When reindeer graze, forests breathe a little easier
Not all climate heroes wear capes. Some sport antlers. A four-year study conducted in Finland’s northern wilderness reveals that reindeer grazing can help stabilize the carbon stored in soil and understory plants beneath boreal forests. Published in Science of the Total Environment, the research shows that the herbivores’ foraging and trampling activities may buffer carbon release as snow conditions shift through winter.
The big question: how does grazing influence the carbon cycle?
Northern forests hold about a third of the planet’s terrestrial carbon, and while trees are the most visible carbon sinks, the soil and the low-growing understory plants that reindeer feed on play an equally important role. The University of Oulu team asked a simple but crucial question: how do reindeer grazing and snow depth interact to affect the carbon cycle during the growing season?
From 2019 to 2023, researchers carried out experiments in two contrasting Finnish sites: Oulanka in eastern Finland, where grazing has persisted for decades, and Kevo in the far north, where grazing has been excluded for 55 years. In both areas they manipulated snow depth to create patches of deeper and shallower snow. The goal was to observe how these changes influence carbon release when the snow thaws and summer soils warm up, a key period for carbon flux between soil and atmosphere.

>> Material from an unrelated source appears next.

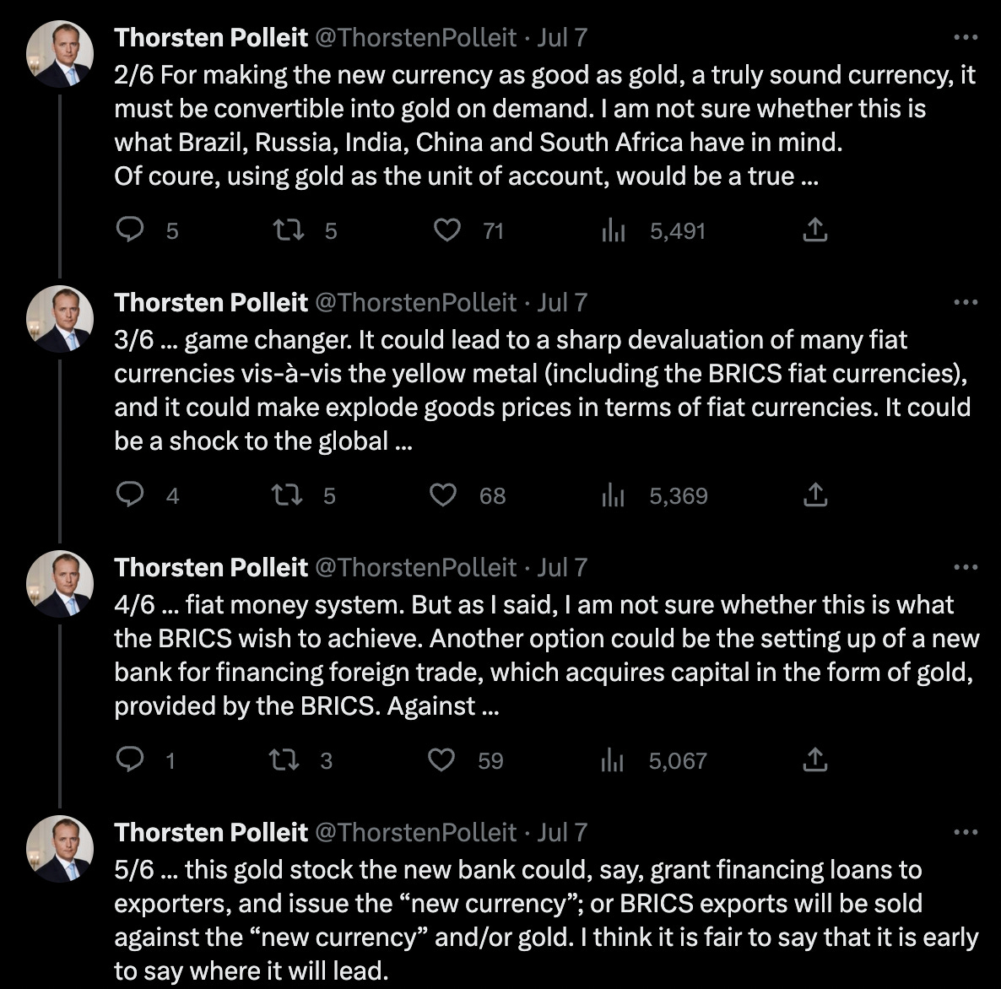1001x989 pixels.
Task: Retweet the 2/6 tweet
Action: click(x=289, y=230)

Findings: grazing as a stabilizing force
In the long-term ungrazed area near Kevo (55 years without grazing), the depth of snow had a pronounced effect: shallower snow led to higher carbon release from the understory and soil, while deeper snow reduced release. In contrast, regions with ongoing grazing — including the 25-year site at Oulanka — showed stable carbon release regardless of snow depth changes. This suggests that grazing activity, along with the physical disturbance it causes, can dampen the sensitivity of the carbon cycle to winter climate variability.
Why does this buffering happen?
Lead author Noora Kantola explains that grazing alters the understory composition, which in turn moderates how warmth and moisture move through the soil. In the Kevo area, a recovery of lichen and other ground cover after decades without grazing may have transformed soil temperature and moisture dynamics. The team notes that changes in snow depth interact with the regenerated understory to influence soil decomposer activity, thereby affecting carbon emissions.
Implications for northern forests and climate resilience
The takeaway is nuanced but hopeful: allowing reindeer to graze and trampling vegetation — which shapes the understory and soil microclimate — can contribute to a more stable carbon balance in the short term. It does not imply that grazing is a universal fix for climate change, but it highlights a natural process by which herbivores can influence carbon dynamics in boreal ecosystems. These forests store vast amounts of carbon not just in living trees but in soils where microbial activity responds to snow and plant cover. If grazing maintains a steady carbon release rate, northern ecosystems may exhibit a degree of resilience to rapid winter climate shifts, at least in the near term.
What scientists want next
Researchers emphasize that long-term monitoring and expanded geographic scope are needed to fully understand the interaction between grazing, snow patterns, and soil carbon dynamics. As winter weather becomes increasingly erratic in a warming climate, such insights help refine carbon-budget models and improve predictions of how northern forests respond to environmental change.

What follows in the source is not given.